The DIS also notes that the ATO considers that if an amount is not income at general law or not a ‘dividend’ as defined under section 6(1) of the ITAA 1936, it will not satisfy the requirements of section 25-90 of the ITAA 1997 and no deduction will be available for an outgoing incurred in deriving that amount.

Linfox Australia Pty Ltd and Commissioner of Taxation

A Decision Impact Statement has been released on the AAT’s decision in Linfox Australia Pty Ltd and Commissioner of Taxation [2012] AATA 517. In that case, the AAT held that the amount of the fuel tax credit for fuel acquired by the taxpayer for use in a refrigeration unit in a refrigerated trailer travelling on a public road is not reduced by the road user charge. The AAT decided that fuel acquired was not "fuel to use, in a vehicle, for travelling on a public road" (emphasis added) for the purposes of section 43-10(3) of the Fuel Tax Act 2006.
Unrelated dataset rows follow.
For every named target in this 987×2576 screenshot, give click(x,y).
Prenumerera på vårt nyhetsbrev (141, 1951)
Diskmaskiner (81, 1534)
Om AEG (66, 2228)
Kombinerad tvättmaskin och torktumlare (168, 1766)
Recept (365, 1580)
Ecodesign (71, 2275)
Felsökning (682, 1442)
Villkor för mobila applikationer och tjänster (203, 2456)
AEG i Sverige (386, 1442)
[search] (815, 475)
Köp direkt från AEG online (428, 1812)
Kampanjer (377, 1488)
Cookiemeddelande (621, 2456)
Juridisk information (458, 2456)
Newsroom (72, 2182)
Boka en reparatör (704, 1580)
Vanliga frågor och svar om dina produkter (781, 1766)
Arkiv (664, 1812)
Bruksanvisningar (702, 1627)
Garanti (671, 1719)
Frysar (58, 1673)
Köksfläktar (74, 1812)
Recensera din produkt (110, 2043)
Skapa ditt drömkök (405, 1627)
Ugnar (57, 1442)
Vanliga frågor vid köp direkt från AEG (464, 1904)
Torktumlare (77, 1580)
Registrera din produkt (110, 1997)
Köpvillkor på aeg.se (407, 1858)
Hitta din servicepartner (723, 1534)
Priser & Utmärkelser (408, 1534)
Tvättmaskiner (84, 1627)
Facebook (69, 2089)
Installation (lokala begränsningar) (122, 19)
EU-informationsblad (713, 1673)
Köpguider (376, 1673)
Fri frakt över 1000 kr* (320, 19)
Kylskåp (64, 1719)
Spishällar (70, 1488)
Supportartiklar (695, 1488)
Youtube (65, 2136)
The ATO is of the view that the AAT’s reasoning leads to the conclusion that this phrase in section 43-10(3) only covers fuel that is used in a vehicle for the purpose of propelling that vehicle on a public road, or for a purpose that is “incidental” to propelling that vehicle on a public road (which in the ATO's view would include fuel used for such purposes as air conditioning for the comfort of a driver who must be present in the vehicle in order for it to be propelled). Accordingly, the road user charge will only apply to such fuel.
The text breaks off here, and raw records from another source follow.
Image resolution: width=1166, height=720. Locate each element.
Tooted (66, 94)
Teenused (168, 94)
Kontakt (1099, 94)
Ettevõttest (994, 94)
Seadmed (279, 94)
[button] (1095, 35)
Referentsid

The DIS reflects the ATO’s view that it does not matter whether the fuel is located in the main fuel tank for the vehicle’s engine or whether it is located in a separate tank. The DIS notes the ATO’s intention to revise Fuel Tax Ruling FTR 2008/1 to reflect the AAT’s reasoning, adding that the revision may affect road transport operators that use fuel in a vehicle travelling on a public road for a purpose other than the propulsion of that vehicle including, for example, cement mixers. The ATO intends to consult with stakeholders on reasonable methods of apportionment.

ATO Interpretative Decisions (ATO IDs)

ATO ID 2012/77

  • Section 109F of the Income Tax Assessment Act 1936 (ITAA 1936) operates to deem a private company to have paid a dividend to a deceased's legal personal representative in circumstances where a private company is taken to have made an amalgamated loan to a shareholder who dies before the amalgamated loan is repaid, and the private company forgives that loan while the shareholder's estate is in administration.